First I am setting environment variables to point to the repo where my
mpitest
package is installed. The third line is then a helper on our cluster
to add the R version of our choice to the path. Lastly in this tiny example,
we’re calling the function we want inline as a parameter to Rscript.
To submit the job, with for example 8 processes across 2 nodes, I’d use the MS-HPC job submitter tool along these lines:-
job submit /scheduler:headnode /jobtemplate:template /numnodes:2 /singlenode:false
/stdout:mpiout.txt /stderr:mpierr.txt /workdir:\\homes\wes\test mpiexec -n 8 mpiwes.bat
The output of Rscript ends up (non-intuitively) sent to stderr
(mpierr.txt), which after the job has run contains:
Hello! I am HPC-093 (2/8)
Hello! I am HPC-093 (4/8)
Hello! I am HPC-093 (0/8)
Hello! I am HPC-093 (6/8)
Hello! I am HPC-095 (1/8)
Hello! I am HPC-095 (3/8)
Hello! I am HPC-095 (7/8)
Hello! I am HPC-095 (5/8)
So, the 8
processes we asked for were spread evenly over 2
nodes which the cluster
assigned to our job. As it happens, the two nodes actually had 32-cores, but the cluster
can only give us units of whole nodes. So we made pretty poor use of those nodes, reserving
all 32 cores but only using 4 of them. Perhaps we could have utilised them better by using
mpiexec -n 64
- if we knew in advance that the nodes each would have 32 cores, and if
our algorithm can actually use them well. But that’s for a later discussion.
End of Part One
Like all MPI work, it feels a little clunky to get started, but it works well enough to be useful. We can call MPI functions in both the cpp files, and R files pretty simply, which is a good start.

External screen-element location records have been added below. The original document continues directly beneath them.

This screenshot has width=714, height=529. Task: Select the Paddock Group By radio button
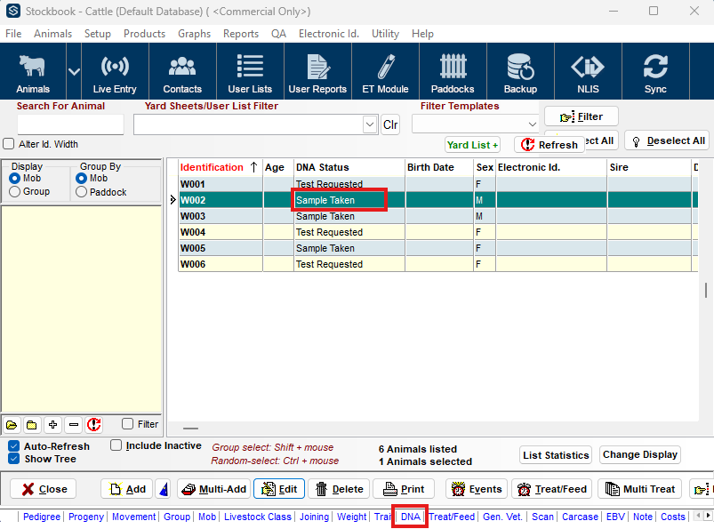point(82,192)
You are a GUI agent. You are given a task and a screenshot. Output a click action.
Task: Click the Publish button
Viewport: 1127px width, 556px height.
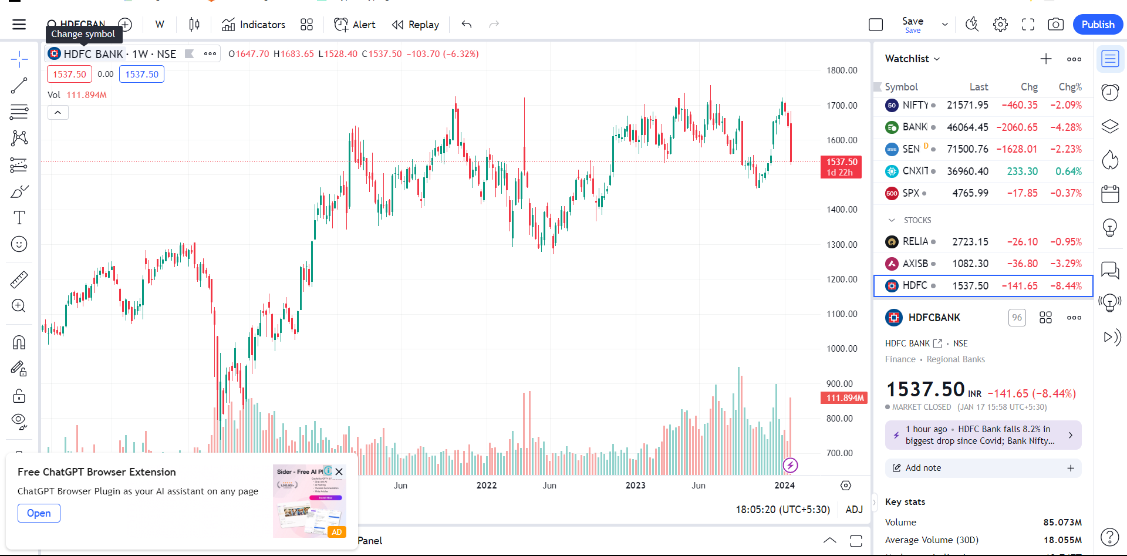1097,25
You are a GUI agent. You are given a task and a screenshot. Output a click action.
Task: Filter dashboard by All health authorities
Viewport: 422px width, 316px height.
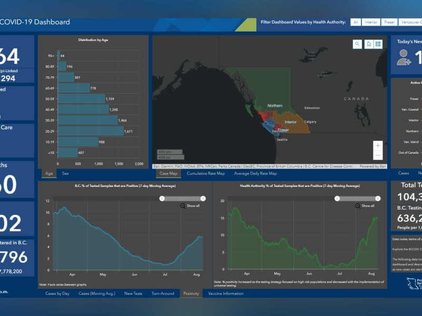(x=356, y=22)
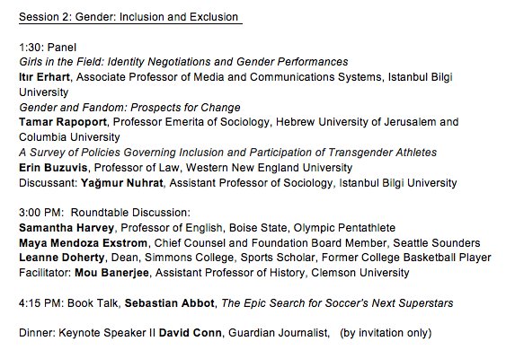Click the 3:00 PM Roundtable Discussion line
The height and width of the screenshot is (350, 515).
point(104,213)
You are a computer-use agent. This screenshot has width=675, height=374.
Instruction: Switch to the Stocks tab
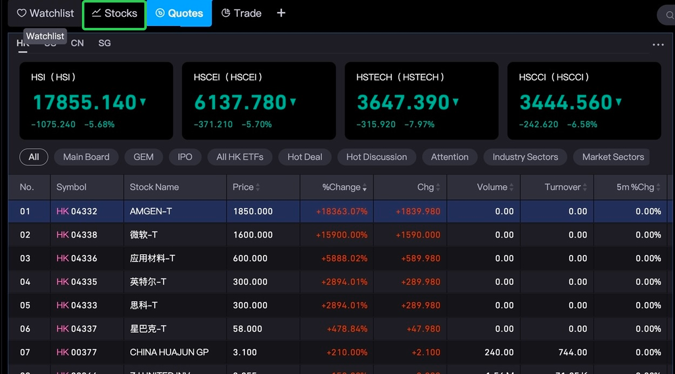(x=114, y=14)
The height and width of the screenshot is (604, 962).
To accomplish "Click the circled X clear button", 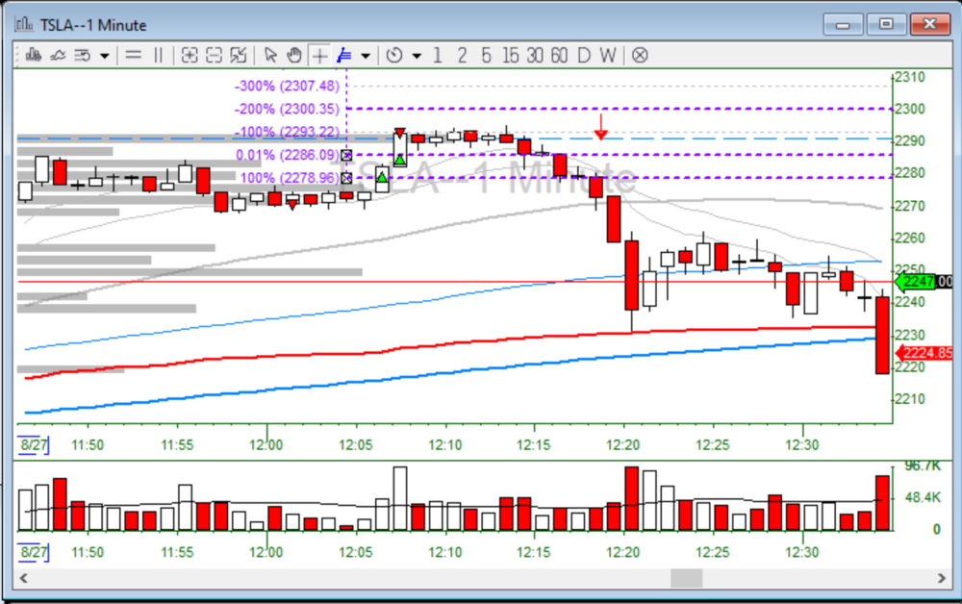I will coord(640,55).
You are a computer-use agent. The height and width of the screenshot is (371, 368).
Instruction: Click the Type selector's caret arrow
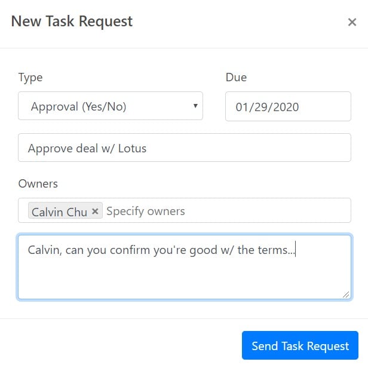click(195, 106)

Also note in the examples above, the processes are all dumping their output to one file. It works for now because the amount of text is small, but for larger jobs, we should output separate files for each process, otherwise the text will eventually get interleaved in an untidy, unordered way. For now, file buffering on write is saving us.
In part two, I’ll explore how data can be shared between processes, local or remote, and some of the performance considerations of that.